■ **Exercise requirements**: Rewrite the listing below, swapping every "blue" for "green" and leaving everything else as it is. Leave out the pictures.

■ **Supplied data**:
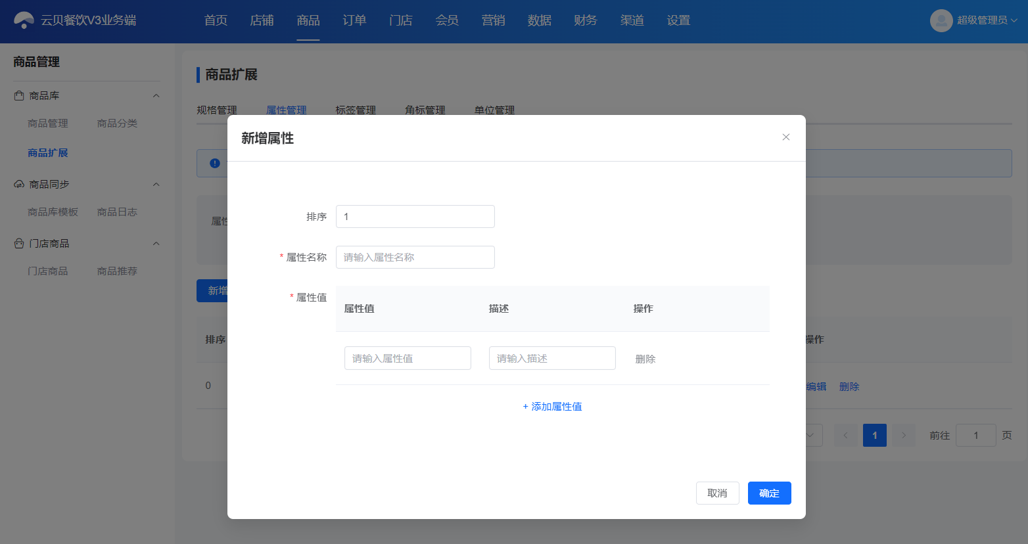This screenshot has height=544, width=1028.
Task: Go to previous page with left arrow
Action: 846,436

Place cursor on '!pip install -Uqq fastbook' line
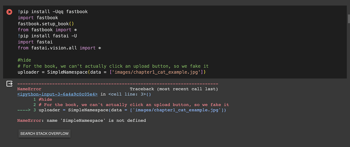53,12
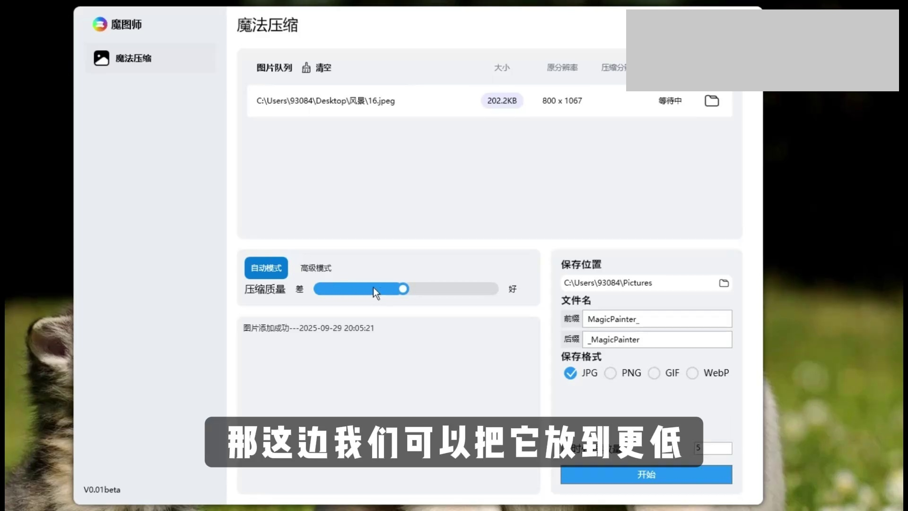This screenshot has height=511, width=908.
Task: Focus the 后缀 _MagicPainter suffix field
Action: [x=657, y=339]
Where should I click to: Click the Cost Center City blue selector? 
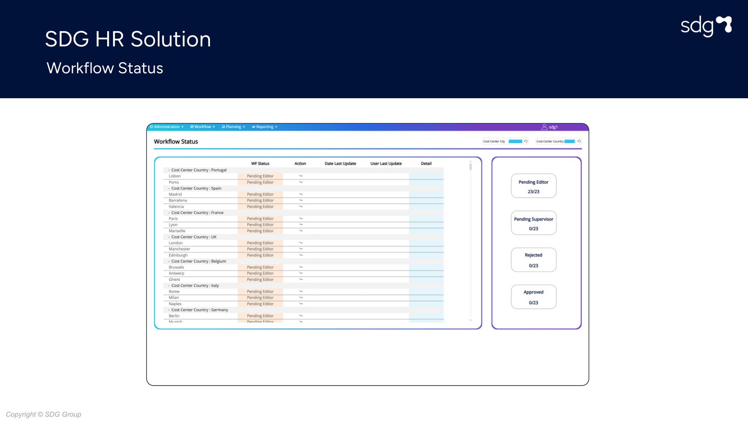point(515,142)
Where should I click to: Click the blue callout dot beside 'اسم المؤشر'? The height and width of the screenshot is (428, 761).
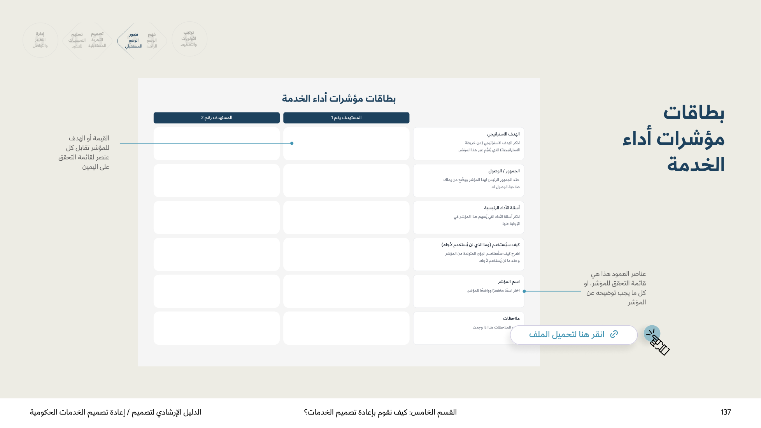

■ **Result**:
This screenshot has height=544, width=1028.
Task: Go to previous page with left arrow
Action: 846,436

Place cursor on '!pip install -Uqq fastbook' line
53,12
This screenshot has height=511, width=908.
Task: Focus the 后缀 _MagicPainter suffix field
Action: [x=657, y=339]
Where should I click to: Click the Cost Center City green selector? 
point(515,142)
Where should I click to: Click the green callout dot beside 'اسم المؤشر'? The height and width of the screenshot is (428, 761).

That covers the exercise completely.